### Work request
Starting at the line that contains "Instruction: Go to the Investigate menu", set down each line exactly until the records end, keeping both ends and adding nothing.

(Stored data)

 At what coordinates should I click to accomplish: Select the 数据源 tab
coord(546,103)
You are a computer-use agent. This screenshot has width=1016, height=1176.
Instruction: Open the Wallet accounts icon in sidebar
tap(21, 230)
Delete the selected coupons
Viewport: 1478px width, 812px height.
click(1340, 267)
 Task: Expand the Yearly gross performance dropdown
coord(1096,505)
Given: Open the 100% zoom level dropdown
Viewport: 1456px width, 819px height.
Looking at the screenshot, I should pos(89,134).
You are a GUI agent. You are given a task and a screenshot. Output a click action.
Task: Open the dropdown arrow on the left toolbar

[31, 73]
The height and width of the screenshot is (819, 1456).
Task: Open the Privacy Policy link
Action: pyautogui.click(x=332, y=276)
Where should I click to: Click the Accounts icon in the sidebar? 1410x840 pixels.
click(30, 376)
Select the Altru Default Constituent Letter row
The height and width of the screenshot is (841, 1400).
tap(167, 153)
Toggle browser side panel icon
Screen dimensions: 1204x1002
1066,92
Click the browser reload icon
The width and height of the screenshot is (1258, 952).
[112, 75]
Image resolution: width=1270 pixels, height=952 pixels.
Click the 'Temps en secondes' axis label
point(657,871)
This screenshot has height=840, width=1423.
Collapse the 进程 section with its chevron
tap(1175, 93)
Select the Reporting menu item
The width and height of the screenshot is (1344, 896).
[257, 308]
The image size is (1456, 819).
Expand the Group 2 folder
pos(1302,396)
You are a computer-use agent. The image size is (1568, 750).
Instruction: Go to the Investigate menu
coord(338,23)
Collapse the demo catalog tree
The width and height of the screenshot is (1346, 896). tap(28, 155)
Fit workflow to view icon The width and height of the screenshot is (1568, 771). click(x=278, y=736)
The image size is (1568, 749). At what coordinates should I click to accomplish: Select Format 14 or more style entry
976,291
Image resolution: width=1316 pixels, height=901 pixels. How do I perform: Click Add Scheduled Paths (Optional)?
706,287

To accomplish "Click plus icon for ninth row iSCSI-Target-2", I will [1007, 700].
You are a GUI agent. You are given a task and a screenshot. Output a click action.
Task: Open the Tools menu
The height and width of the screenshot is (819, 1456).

### Response area
Instruction: Go to the Investigate menu
coord(338,23)
Collapse the demo catalog tree
The width and height of the screenshot is (1346, 896). tap(28, 155)
Fit workflow to view icon The width and height of the screenshot is (1568, 771). click(x=278, y=736)
The image size is (1568, 749). At what coordinates should I click to accomplish: Select Format 14 or more style entry
976,291
Image resolution: width=1316 pixels, height=901 pixels. How do I perform: Click Add Scheduled Paths (Optional)?
706,287

To accomplish "Click plus icon for ninth row iSCSI-Target-2", I will [1007, 700].
You are a GUI agent. You are given a task and a screenshot. Output a click action.
Task: Open the Tools menu
The height and width of the screenshot is (819, 1456).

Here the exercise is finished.